A few days later, Google announced that they would follow suit and turn on file encryption by default, adding that full-time encryption was an option on Android for some time. Indeed, in this document for the design of Android 4.4 [PDF] at 27, November of 2013, Google reports:
If the device has a lock screen, the device supports full disk encryption.
By September 2014, in order to "hit" Apple, this rule had been extended from an optional feature to a default one. "In the next version of Android, encryption will be enabled by default out of the box, so you won't even have to think about activating it," said Google spokeswoman Niki Christoff at the time.
What is happening today
Today, Google lets device manufacturers (smartphones and tablets) turn on encrypted-by-default (and some do not)
Some Android Lollipop devices, especially those that were presented this week at Mobile World Congress 2015, simply do not automatically encrypt and preset their data.

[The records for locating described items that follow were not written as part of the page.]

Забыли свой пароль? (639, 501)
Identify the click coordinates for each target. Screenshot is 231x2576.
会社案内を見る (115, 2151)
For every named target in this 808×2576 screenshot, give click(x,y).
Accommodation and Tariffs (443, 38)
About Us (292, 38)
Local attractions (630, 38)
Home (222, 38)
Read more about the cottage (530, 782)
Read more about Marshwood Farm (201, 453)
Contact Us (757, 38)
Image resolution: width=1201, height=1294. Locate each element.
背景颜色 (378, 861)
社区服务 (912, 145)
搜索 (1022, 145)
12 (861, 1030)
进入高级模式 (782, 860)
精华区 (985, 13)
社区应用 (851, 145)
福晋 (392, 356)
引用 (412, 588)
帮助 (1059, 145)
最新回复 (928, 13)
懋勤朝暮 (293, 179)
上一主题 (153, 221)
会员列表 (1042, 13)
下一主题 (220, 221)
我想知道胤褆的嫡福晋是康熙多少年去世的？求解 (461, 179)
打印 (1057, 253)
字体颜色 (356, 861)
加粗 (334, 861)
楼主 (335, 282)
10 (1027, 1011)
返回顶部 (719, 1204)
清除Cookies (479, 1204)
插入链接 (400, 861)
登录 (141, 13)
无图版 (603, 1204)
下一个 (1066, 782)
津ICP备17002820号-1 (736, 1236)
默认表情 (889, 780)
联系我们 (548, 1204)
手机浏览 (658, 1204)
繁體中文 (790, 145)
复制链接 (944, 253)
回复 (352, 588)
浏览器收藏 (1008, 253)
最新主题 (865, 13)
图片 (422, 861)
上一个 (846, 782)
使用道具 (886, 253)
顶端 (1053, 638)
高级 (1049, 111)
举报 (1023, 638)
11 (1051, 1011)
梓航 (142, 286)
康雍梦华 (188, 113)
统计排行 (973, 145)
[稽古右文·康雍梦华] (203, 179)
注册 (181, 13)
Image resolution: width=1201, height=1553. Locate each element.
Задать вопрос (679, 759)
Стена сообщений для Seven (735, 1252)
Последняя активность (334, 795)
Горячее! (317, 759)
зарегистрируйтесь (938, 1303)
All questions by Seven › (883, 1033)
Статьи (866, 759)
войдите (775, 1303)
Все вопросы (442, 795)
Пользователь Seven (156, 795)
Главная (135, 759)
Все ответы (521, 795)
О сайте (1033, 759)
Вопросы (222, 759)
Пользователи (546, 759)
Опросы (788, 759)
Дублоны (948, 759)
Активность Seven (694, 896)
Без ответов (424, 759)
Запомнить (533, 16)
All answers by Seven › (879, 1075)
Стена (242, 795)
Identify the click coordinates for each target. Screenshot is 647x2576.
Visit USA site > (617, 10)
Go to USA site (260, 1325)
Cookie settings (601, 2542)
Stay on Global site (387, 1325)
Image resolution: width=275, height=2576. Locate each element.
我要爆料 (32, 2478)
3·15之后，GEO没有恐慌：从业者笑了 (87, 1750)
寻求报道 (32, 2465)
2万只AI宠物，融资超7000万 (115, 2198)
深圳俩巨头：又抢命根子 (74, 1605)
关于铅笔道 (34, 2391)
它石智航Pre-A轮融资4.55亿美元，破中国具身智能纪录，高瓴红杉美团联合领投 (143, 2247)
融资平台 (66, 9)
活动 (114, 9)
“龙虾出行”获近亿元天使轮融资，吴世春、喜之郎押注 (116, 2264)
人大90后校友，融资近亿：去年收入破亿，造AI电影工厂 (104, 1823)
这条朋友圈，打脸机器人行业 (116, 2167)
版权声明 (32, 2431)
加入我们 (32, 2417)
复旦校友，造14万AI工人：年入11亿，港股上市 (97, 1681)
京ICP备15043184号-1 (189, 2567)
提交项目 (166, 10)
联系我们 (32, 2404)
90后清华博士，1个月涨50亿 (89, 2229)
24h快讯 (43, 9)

For example, let's mention Moto E (second generation) and Samsung Galaxy S6, according to Ars.
Design Document Android Lollipop [PDF] states:
If the device app has a lock screen, the device must support full private disk encryption data, (/datapartition), as well as the SD card partition, if permanent, and a non-removable part of the device. For devices that support full disk encryption, full disk encryption should be enabled after the user has completed the out-of-box experience. While this feature is listed as coming for this version of the Android platform, user intervention is recommended as we expect this to change in future versions of Android.
Why, then, this change? Well, one of the reasons is that Android does not have all the drivers to use the feature on the smartphones and tablets chips.
For example, the Qualcomm Snapdragon 805 system-on-chip in the Nexus Motorola 6 will implement AES encryption and decryption of data on the hardware quickly and efficiently.
However, the driver for this feature is not available for Android 5, so default encryption and file decryption enable the software terribly slow - forcing many people to disable it.
So some manufacturers can not implement encryption.
Meanwhile, Google Nexus 9 fondleslab uses a Nvidia Tegra K1 processor with an 64-bit ARMv8-compatible processor. This architecture has standard AES encryption / decryption instructions that can be used by Android 5 without any specialized wizard. This means that Lollipop is happily encrypted-by-default on Nexus 9.
;
All this chaos makes Apple fans very happy. Apple uses a separate coprocessor to speed up the encryption and hence iOS encryption is a much easier process. Apple has complete control over it hardware and OS, while Google must rely on third parties to play ball.